**What this task involves**: All lines from the one with "538x451 pixels." to the end of the entries below must be written out exactly. Leave out any other line.

(Stored dataset items)
BEGIN

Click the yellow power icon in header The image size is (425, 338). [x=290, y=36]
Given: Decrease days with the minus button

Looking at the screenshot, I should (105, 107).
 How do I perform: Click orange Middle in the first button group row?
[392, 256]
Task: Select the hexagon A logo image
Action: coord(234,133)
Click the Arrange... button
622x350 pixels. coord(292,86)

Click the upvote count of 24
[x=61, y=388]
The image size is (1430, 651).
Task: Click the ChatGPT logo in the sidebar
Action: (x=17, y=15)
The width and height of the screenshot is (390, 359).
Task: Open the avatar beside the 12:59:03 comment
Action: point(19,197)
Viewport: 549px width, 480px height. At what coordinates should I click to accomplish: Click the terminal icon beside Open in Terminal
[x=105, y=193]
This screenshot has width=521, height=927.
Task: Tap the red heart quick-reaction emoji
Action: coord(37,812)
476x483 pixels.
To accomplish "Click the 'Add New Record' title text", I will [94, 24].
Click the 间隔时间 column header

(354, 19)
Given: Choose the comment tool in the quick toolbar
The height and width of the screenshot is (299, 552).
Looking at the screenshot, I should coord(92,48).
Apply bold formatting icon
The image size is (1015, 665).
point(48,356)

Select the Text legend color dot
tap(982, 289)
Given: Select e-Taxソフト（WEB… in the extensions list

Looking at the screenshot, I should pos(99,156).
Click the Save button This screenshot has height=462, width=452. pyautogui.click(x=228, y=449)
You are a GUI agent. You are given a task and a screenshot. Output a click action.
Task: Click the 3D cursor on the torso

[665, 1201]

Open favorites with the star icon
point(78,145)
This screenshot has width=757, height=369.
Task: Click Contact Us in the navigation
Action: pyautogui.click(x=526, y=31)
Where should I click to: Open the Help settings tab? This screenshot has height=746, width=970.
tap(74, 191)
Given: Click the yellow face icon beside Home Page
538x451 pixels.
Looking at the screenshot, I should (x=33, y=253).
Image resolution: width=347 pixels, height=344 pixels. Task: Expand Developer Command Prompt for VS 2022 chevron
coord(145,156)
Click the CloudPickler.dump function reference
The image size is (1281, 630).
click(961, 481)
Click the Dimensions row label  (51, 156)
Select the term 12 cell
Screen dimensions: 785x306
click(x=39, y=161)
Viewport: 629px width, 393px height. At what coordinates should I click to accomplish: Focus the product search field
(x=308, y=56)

END

**Solution to this exercise**:
538x451 pixels.
Looking at the screenshot, I should (x=33, y=253).
Image resolution: width=347 pixels, height=344 pixels. Task: Expand Developer Command Prompt for VS 2022 chevron
coord(145,156)
Click the CloudPickler.dump function reference
The image size is (1281, 630).
click(961, 481)
Click the Dimensions row label  (51, 156)
Select the term 12 cell
Screen dimensions: 785x306
click(x=39, y=161)
Viewport: 629px width, 393px height. At what coordinates should I click to accomplish: Focus the product search field
(x=308, y=56)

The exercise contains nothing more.